→ Requirement
Check every line of the entries that follow, and copy the ones containing "computer".

→ The records
··········

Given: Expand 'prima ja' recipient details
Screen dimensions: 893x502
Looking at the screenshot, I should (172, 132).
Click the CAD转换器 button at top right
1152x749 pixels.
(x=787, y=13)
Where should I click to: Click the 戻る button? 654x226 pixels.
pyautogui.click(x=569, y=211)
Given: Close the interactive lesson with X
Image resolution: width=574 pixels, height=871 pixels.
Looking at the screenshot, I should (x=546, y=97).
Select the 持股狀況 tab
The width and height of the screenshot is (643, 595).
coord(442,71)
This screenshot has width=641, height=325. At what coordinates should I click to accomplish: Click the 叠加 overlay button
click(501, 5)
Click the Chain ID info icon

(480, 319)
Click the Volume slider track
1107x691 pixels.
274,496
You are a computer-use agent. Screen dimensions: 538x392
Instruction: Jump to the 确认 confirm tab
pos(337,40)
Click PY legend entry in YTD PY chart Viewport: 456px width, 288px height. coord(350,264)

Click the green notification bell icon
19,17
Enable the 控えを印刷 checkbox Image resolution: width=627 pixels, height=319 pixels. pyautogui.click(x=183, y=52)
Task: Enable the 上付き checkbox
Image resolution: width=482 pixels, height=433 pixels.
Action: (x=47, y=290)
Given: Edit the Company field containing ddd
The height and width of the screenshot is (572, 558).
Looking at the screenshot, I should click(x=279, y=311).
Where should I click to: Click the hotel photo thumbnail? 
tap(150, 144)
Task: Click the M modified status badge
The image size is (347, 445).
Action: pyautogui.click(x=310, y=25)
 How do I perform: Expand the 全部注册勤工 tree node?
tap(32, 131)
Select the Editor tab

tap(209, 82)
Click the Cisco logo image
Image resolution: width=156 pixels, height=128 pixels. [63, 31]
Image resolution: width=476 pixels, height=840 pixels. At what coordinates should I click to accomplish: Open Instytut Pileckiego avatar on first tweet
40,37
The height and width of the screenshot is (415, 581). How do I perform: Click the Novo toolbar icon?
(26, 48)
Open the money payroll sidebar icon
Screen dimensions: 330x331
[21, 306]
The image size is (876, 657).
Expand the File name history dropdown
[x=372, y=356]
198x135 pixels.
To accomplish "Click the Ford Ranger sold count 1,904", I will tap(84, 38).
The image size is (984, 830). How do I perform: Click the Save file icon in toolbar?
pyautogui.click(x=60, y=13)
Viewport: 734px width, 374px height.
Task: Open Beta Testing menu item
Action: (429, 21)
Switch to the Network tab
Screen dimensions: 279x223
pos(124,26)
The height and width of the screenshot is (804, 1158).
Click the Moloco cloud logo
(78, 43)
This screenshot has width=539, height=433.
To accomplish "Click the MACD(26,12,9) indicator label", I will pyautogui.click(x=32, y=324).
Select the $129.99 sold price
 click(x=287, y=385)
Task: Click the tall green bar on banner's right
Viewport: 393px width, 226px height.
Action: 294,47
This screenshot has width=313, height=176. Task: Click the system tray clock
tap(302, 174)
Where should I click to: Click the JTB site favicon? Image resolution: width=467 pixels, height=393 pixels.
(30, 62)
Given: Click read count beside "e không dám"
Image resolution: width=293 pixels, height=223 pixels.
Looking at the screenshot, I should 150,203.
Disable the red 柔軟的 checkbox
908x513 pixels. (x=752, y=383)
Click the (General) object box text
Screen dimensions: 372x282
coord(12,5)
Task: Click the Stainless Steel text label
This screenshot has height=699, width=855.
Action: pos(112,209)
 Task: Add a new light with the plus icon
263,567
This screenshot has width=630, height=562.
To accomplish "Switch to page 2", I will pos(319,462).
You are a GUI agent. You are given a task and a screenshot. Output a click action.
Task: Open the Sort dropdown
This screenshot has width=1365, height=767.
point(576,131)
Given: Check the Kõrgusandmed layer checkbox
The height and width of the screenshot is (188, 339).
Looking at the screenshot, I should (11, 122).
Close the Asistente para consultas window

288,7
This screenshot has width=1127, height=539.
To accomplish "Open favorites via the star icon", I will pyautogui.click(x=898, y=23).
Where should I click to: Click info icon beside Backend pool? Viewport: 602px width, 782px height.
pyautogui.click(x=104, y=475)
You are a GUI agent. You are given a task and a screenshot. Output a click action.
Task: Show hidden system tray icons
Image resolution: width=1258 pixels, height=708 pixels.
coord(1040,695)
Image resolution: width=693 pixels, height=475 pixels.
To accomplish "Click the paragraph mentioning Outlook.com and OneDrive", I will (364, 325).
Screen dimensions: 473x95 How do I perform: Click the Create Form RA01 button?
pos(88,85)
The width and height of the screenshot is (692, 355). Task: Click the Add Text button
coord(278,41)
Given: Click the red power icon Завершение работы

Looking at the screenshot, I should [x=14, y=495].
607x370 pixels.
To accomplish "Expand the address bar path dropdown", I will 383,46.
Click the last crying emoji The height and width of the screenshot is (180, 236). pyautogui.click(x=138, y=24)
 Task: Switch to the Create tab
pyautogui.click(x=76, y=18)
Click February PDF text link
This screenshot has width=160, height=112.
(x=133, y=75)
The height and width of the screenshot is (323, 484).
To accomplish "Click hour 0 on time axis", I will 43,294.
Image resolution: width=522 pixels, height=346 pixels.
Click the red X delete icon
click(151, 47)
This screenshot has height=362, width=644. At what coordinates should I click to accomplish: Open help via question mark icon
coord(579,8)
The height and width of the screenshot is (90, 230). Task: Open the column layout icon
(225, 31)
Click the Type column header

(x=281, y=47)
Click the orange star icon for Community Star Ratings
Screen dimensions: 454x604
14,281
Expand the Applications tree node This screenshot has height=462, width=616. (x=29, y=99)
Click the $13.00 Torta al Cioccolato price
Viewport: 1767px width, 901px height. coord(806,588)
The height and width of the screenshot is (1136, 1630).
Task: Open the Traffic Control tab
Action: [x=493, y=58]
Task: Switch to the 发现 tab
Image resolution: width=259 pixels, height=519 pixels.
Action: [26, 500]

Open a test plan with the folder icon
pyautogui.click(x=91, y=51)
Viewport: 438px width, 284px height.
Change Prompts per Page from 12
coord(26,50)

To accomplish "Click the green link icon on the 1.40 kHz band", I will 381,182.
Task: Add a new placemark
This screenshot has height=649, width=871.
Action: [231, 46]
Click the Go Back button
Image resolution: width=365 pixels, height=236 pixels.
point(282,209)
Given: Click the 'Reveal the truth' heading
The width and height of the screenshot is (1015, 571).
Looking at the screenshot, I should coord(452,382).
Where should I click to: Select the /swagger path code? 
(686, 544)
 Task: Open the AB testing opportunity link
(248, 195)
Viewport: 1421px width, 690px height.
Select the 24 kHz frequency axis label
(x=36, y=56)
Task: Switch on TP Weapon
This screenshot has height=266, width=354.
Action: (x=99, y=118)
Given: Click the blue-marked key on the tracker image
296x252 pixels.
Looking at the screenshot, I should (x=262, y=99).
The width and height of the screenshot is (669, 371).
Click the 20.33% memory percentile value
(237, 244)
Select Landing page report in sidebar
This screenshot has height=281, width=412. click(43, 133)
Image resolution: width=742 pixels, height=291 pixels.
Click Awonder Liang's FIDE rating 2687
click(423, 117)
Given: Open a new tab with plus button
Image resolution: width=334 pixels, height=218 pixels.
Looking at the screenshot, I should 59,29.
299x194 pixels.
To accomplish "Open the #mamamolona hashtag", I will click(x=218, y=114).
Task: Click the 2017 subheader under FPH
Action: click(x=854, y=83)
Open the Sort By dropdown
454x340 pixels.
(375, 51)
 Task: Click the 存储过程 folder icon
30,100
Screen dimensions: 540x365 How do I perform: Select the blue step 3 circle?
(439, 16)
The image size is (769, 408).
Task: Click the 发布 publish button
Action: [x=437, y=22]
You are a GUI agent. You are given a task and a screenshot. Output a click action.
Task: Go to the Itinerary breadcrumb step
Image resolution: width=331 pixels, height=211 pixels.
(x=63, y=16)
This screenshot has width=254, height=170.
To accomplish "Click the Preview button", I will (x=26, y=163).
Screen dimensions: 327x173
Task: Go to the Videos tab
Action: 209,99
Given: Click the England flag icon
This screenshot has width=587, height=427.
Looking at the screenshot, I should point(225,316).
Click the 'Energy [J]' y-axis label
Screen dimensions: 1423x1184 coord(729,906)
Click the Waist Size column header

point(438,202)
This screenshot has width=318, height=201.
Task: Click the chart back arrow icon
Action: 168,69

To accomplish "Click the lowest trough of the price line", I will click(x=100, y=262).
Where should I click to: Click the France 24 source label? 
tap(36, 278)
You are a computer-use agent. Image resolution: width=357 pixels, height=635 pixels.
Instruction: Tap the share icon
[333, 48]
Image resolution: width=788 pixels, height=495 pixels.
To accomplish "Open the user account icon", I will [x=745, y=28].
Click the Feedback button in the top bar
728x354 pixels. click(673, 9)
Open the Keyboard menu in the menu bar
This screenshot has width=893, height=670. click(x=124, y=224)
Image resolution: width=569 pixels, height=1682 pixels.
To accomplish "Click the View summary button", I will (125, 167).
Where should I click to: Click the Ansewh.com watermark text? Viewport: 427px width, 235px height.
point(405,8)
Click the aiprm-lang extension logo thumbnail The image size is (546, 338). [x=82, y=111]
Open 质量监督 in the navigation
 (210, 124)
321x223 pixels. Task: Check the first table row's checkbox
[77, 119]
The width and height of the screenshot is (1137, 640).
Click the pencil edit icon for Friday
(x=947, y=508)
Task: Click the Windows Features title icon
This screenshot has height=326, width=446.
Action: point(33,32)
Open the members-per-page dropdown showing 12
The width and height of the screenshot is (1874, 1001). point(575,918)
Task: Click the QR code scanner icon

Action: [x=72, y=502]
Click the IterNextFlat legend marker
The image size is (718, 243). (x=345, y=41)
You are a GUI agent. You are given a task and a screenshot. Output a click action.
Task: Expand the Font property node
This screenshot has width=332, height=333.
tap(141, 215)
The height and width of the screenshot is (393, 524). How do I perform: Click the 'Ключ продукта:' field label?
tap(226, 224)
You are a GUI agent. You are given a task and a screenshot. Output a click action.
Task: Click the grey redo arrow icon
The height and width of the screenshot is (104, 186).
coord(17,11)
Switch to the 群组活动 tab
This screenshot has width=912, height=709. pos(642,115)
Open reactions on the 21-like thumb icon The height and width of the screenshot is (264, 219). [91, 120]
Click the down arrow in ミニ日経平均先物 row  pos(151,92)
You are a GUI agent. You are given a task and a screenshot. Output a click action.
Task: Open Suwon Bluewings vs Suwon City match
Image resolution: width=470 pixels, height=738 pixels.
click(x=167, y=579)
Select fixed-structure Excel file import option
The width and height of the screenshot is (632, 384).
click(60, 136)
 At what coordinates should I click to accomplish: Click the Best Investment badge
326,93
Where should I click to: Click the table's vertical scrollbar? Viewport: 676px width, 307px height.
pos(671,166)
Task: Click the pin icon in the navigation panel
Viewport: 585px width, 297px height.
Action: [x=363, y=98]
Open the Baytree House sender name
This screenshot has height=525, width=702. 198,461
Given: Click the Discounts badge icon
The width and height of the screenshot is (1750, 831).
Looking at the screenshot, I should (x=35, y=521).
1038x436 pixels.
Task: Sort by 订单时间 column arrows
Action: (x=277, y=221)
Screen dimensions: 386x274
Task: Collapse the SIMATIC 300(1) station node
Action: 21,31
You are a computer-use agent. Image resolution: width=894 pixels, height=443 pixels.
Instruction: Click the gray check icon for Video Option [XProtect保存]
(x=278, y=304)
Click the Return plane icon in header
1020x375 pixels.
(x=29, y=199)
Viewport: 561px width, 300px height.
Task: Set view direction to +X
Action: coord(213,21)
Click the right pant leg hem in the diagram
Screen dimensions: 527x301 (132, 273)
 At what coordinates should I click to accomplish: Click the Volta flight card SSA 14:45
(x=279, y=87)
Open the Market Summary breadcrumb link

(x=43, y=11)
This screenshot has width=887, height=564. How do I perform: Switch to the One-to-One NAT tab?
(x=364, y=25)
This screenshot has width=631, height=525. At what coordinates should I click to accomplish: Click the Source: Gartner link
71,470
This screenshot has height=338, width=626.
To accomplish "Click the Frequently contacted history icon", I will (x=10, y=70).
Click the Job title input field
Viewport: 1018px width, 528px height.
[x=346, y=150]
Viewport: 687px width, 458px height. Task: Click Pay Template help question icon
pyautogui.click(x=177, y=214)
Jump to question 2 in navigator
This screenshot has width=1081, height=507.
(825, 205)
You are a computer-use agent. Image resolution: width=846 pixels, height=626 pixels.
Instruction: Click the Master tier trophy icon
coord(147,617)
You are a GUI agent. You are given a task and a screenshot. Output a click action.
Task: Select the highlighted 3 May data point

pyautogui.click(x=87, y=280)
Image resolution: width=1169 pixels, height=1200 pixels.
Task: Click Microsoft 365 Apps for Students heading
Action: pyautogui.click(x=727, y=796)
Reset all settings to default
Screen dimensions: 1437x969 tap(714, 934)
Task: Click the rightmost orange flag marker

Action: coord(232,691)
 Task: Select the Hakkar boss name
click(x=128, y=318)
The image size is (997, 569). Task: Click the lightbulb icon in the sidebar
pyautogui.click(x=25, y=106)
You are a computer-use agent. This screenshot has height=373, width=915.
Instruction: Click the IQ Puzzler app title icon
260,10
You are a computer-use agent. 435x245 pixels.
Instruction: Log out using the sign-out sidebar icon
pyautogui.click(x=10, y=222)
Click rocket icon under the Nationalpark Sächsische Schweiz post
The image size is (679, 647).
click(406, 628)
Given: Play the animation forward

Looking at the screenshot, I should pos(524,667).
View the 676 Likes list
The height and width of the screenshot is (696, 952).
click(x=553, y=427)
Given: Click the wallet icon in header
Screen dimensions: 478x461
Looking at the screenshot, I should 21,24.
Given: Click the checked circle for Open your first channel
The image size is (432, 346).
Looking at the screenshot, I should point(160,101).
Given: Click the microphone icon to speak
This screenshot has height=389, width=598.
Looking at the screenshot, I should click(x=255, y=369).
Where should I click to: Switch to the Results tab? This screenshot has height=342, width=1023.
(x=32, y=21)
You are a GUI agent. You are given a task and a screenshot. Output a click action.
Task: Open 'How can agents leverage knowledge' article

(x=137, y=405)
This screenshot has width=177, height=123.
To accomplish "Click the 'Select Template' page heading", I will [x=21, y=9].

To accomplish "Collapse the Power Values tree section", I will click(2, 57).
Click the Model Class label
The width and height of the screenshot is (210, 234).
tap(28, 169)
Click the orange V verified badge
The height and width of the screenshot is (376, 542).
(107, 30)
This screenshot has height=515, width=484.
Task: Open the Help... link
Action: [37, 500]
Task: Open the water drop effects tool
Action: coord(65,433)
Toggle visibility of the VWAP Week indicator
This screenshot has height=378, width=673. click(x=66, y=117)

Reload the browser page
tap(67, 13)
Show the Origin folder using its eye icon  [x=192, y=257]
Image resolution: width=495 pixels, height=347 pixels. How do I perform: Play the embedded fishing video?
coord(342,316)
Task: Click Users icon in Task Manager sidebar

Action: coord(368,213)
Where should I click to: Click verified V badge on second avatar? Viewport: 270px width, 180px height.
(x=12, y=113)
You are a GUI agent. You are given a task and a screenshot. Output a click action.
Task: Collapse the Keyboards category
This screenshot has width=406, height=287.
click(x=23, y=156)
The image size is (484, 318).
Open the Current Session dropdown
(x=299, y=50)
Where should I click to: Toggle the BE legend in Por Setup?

··········

→ Response to the exercise
You are a computer-use agent. Screen dimensions: 538x392
You are a computer-use agent. Image resolution: width=357 pixels, height=635 pixels.
You are a computer-use agent. Image resolution: width=894 pixels, height=443 pixels.
You are a computer-use agent. Image resolution: width=846 pixels, height=626 pixels.
You are a computer-use agent. This screenshot has height=373, width=915.
You are a computer-use agent. 435x245 pixels.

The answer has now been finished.